(RECORDS FOR THIS EXERCISE)
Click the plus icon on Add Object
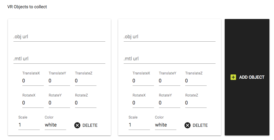The width and height of the screenshot is (274, 140). click(x=233, y=77)
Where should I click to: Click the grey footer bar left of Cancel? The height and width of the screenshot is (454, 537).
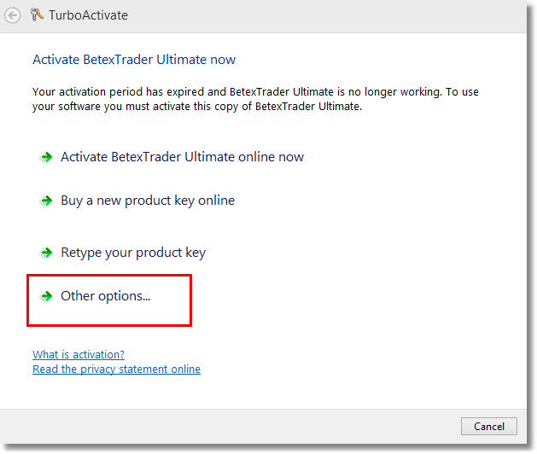point(230,427)
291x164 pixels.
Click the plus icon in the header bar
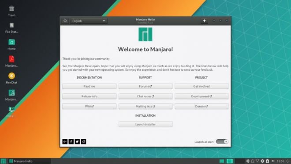204,21
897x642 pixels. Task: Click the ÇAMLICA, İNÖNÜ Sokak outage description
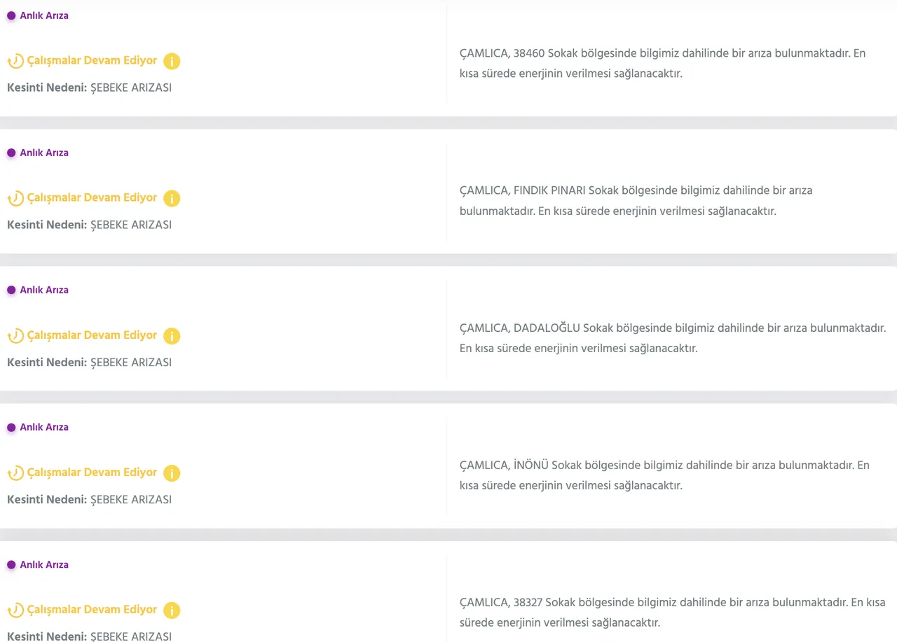664,475
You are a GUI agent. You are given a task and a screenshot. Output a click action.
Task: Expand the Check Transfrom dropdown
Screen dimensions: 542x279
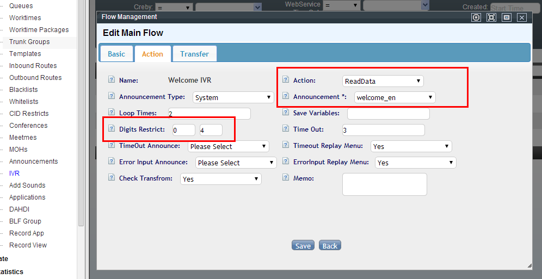tap(220, 179)
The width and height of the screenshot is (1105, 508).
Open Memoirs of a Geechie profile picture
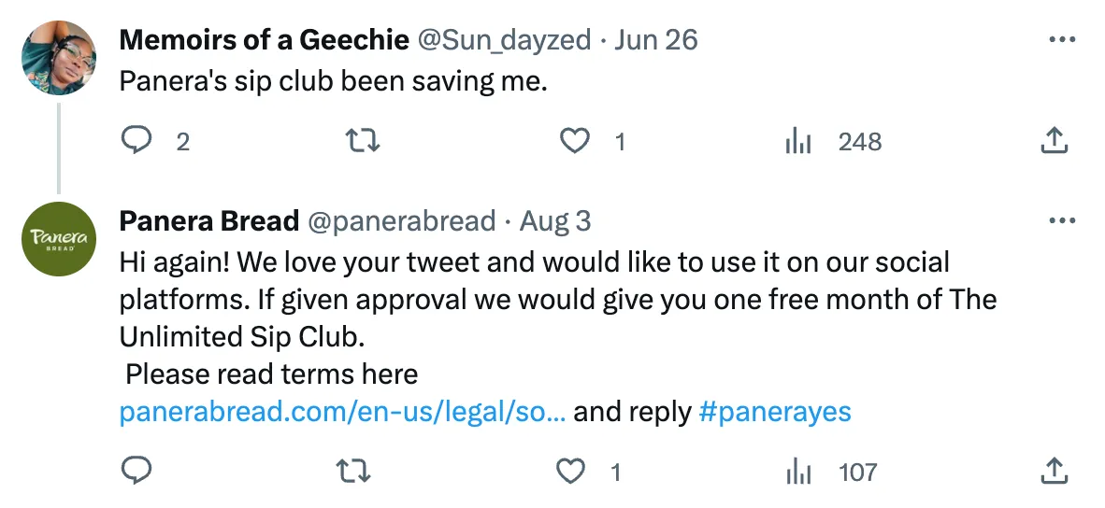59,58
(End RECORDS FOR THIS EXERCISE)
**AIM OF THE EXERCISE:** No picture should be included when the data are set down again exactly.

**EXERCISE OUTPUT:**
Click the plus icon on Add Object
The width and height of the screenshot is (274, 140). click(x=233, y=77)
Where should I click to: Click the grey footer bar left of Cancel? The height and width of the screenshot is (454, 537).
point(230,427)
291x164 pixels.
Click the plus icon in the header bar
204,21
897x642 pixels. Task: Click the ÇAMLICA, İNÖNÜ Sokak outage description
664,475
You are a GUI agent. You are given a task and a screenshot. Output a click action.
Task: Expand the Check Transfrom dropdown
Screen dimensions: 542x279
tap(220, 179)
The width and height of the screenshot is (1105, 508).
Open Memoirs of a Geechie profile picture
59,58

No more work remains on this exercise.